_The task:_
Pull together every line in the entries below that contains the string "pixels". Case counts.

_Given records:_
|---|
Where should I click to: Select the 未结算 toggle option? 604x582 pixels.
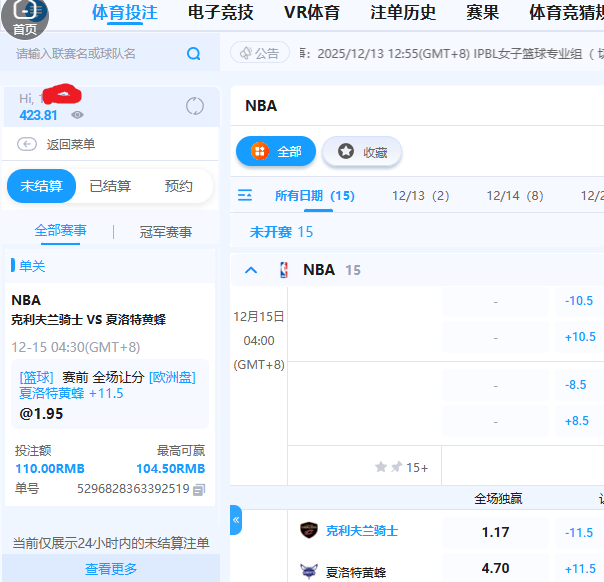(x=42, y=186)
|---|
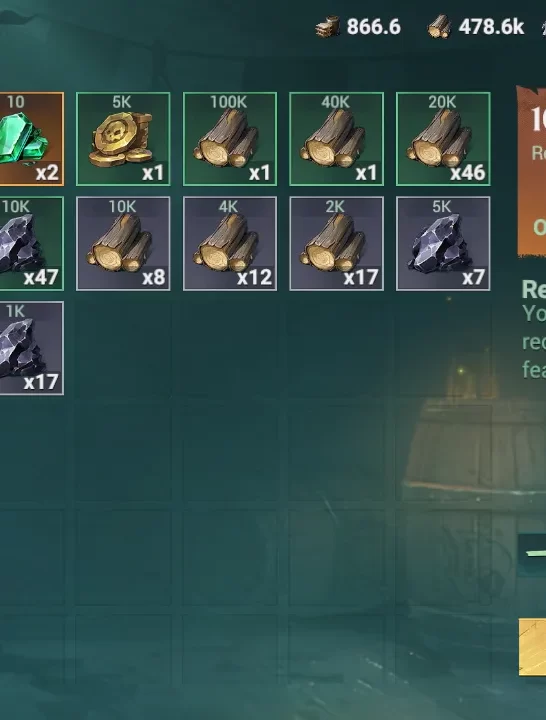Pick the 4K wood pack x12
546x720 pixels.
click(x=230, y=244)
|---|
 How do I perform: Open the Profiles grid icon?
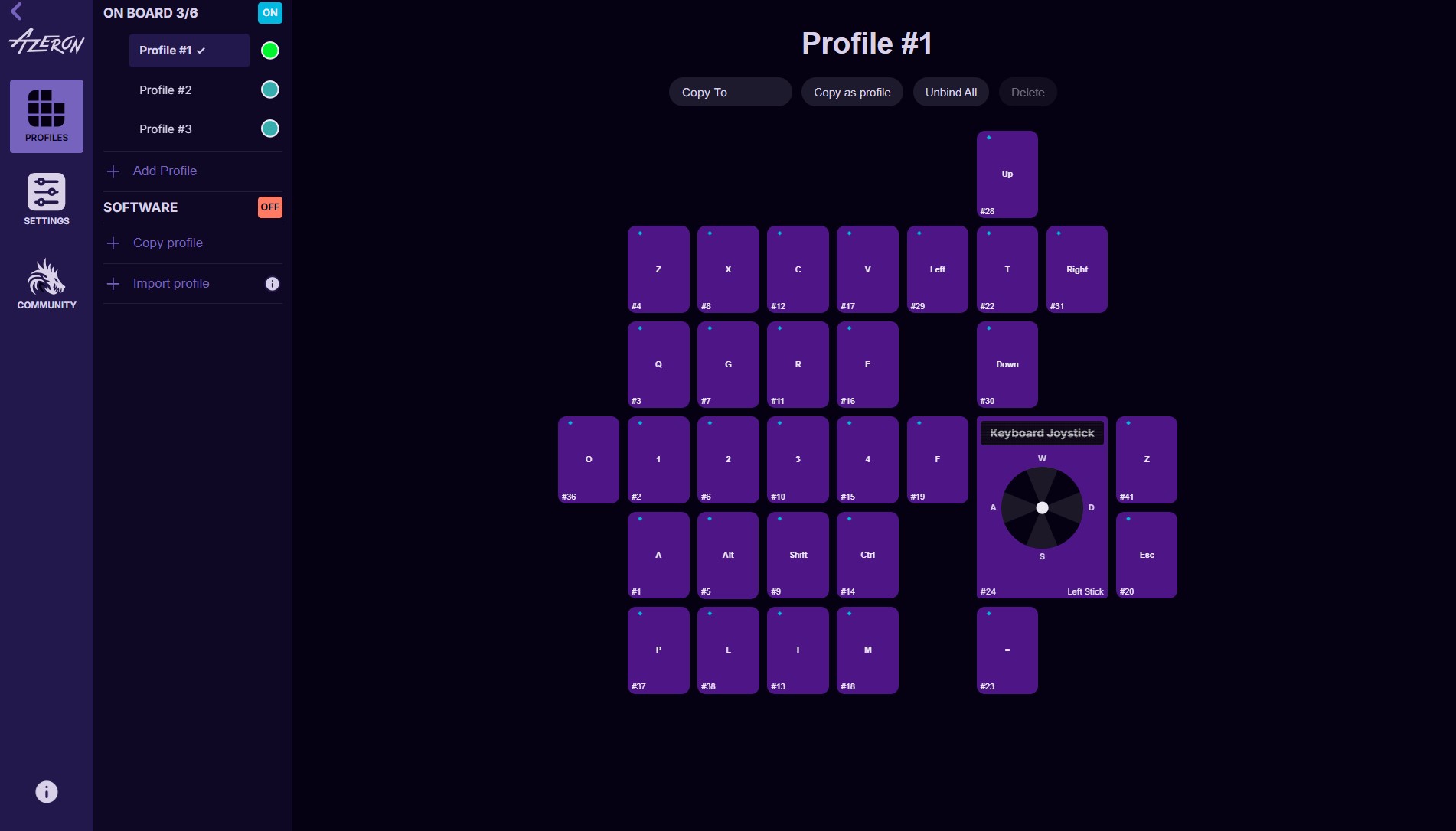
|---|
_Correct output:_
Where should I click to: Select the 未结算 toggle option? 604x582 pixels.
546x720 pixels.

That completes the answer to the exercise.